● Assignment
Copy only what lies from the line containing "Viewport: 888px width, 709px height." through the line containing "the Add Quotas" in the entries below, keeping both end lines exact and dropping every picture.

● Listed records
________________________________________
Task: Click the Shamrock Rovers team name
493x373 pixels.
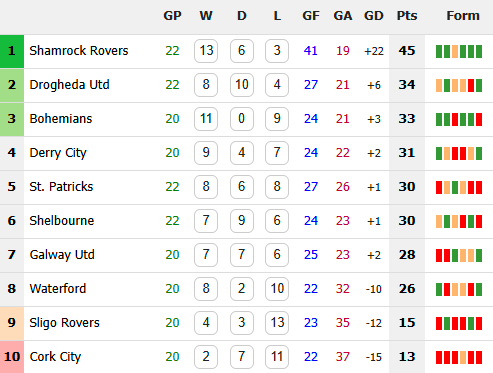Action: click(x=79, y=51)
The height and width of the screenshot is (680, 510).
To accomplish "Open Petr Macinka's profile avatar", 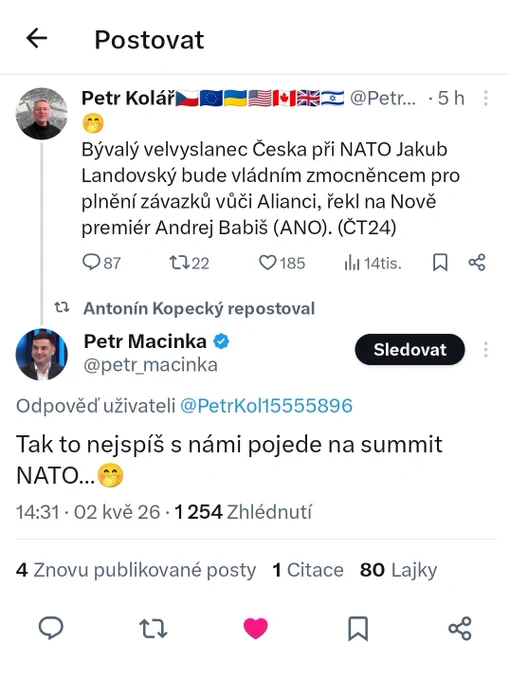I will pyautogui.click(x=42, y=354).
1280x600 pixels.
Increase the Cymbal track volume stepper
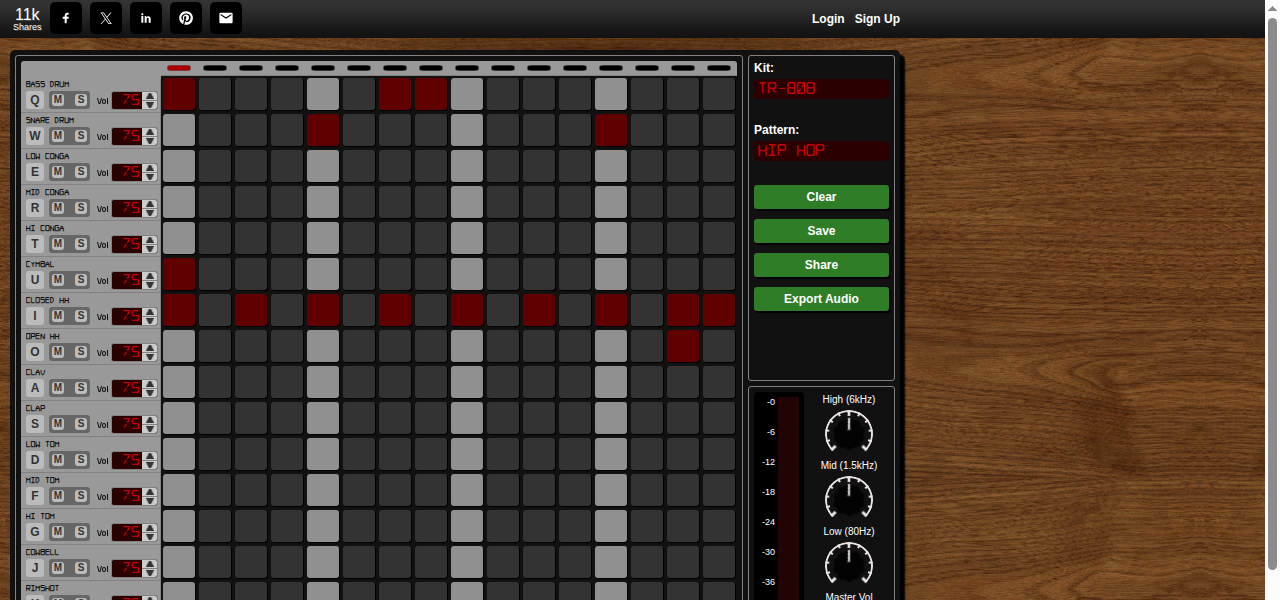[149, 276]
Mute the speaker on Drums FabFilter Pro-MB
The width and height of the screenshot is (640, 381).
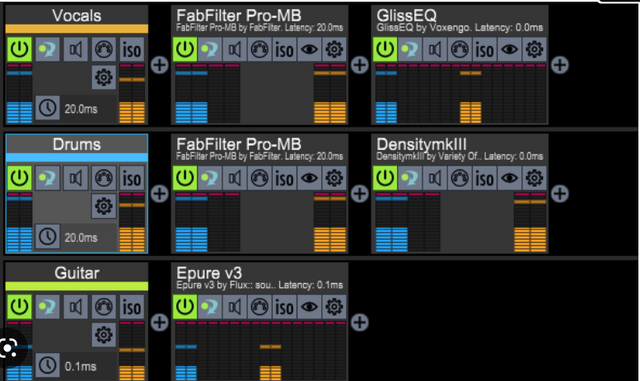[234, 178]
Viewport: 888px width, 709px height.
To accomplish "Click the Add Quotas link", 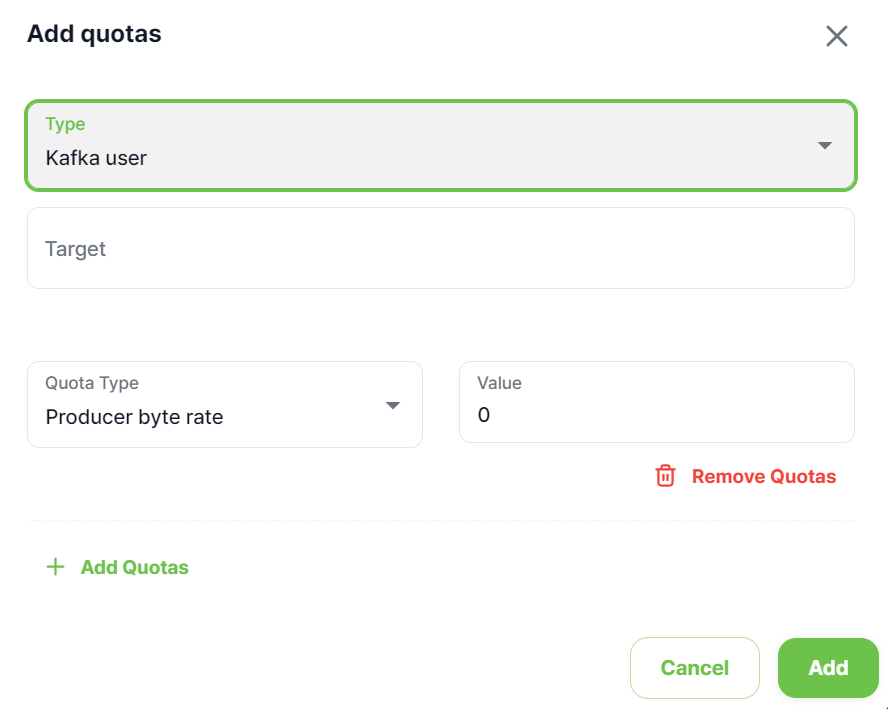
________________________________________
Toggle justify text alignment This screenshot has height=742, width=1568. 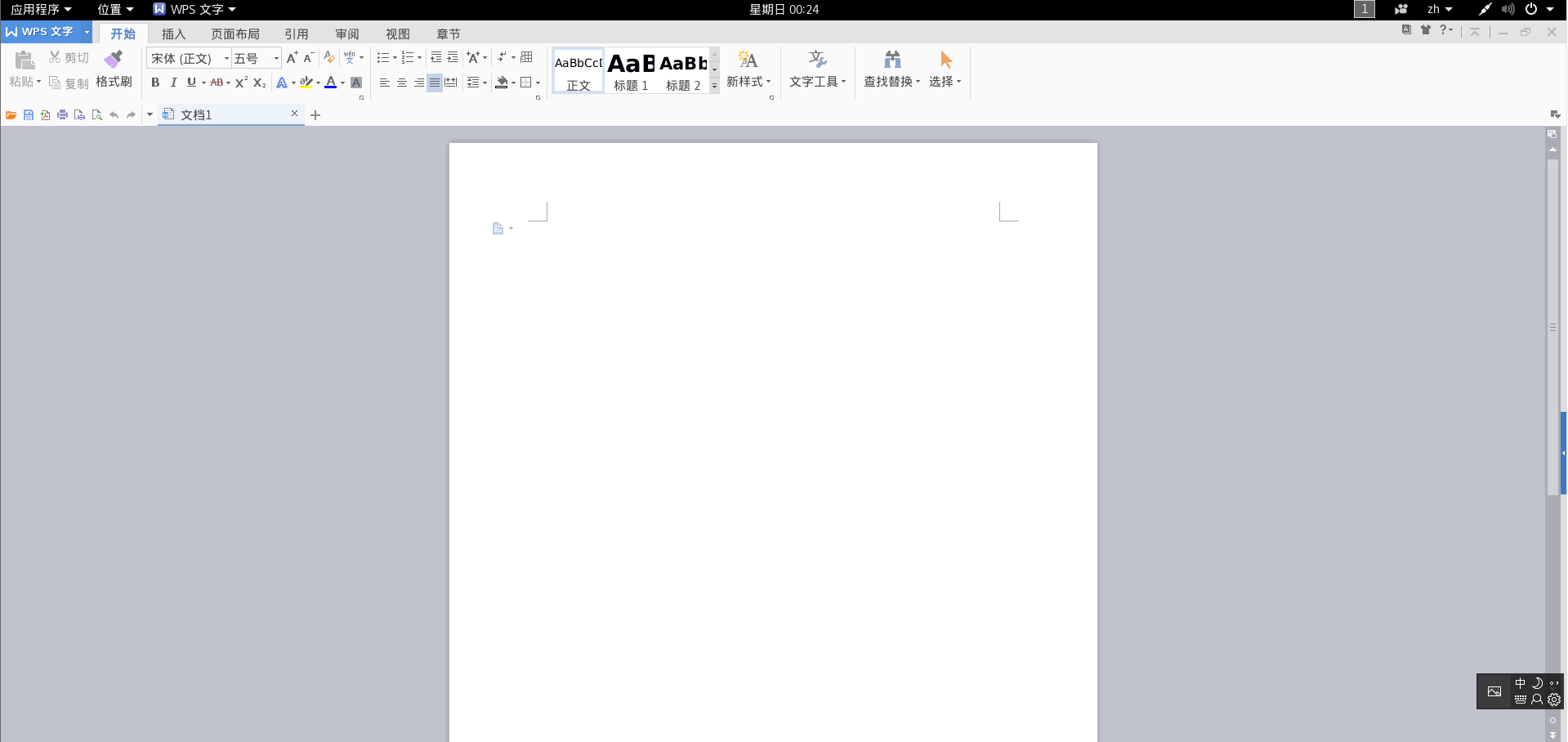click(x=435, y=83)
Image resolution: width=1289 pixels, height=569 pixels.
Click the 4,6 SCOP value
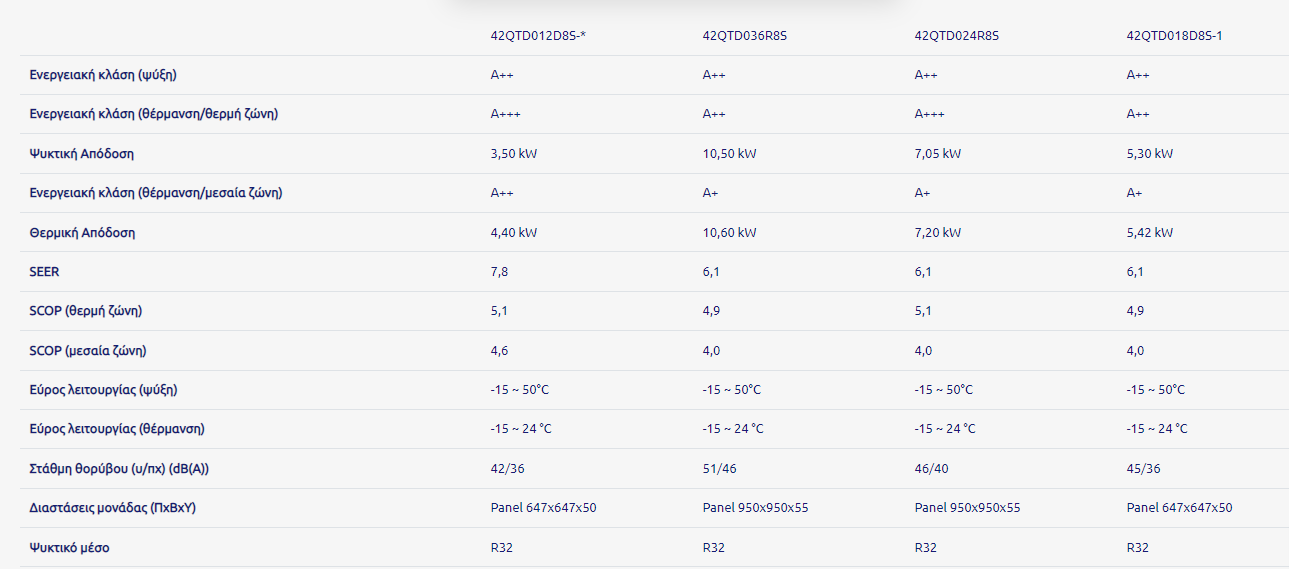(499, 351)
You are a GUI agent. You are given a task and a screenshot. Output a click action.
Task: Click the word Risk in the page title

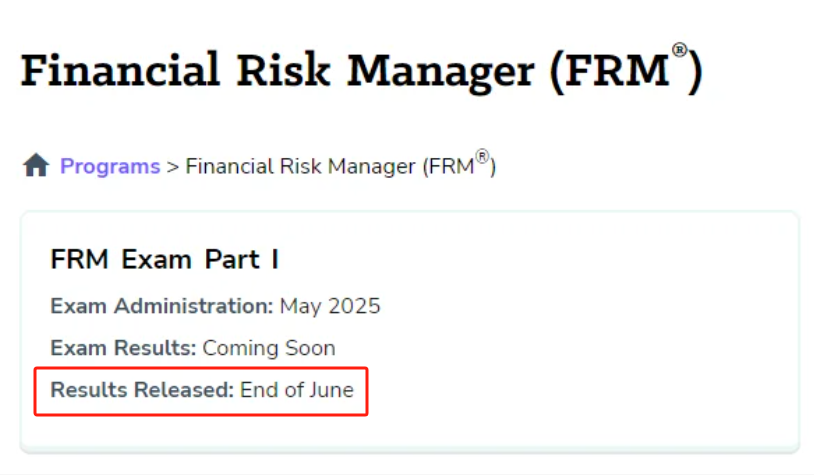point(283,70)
________________________________________
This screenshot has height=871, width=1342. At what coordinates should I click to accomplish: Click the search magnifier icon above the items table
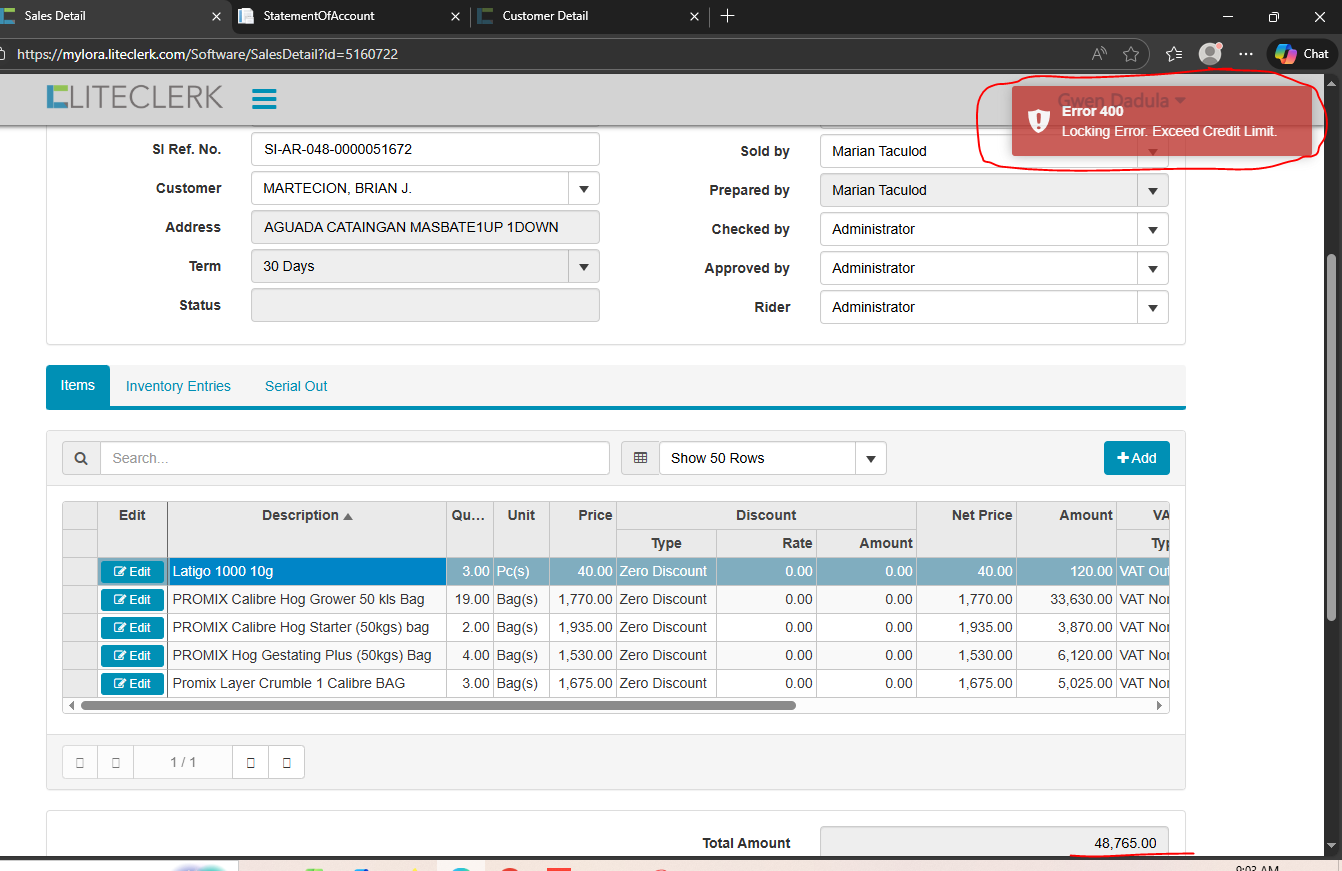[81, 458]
________________________________________
● Answer box
Viewport: 888px width, 709px height.
To accomplish "Click the Add Quotas link", 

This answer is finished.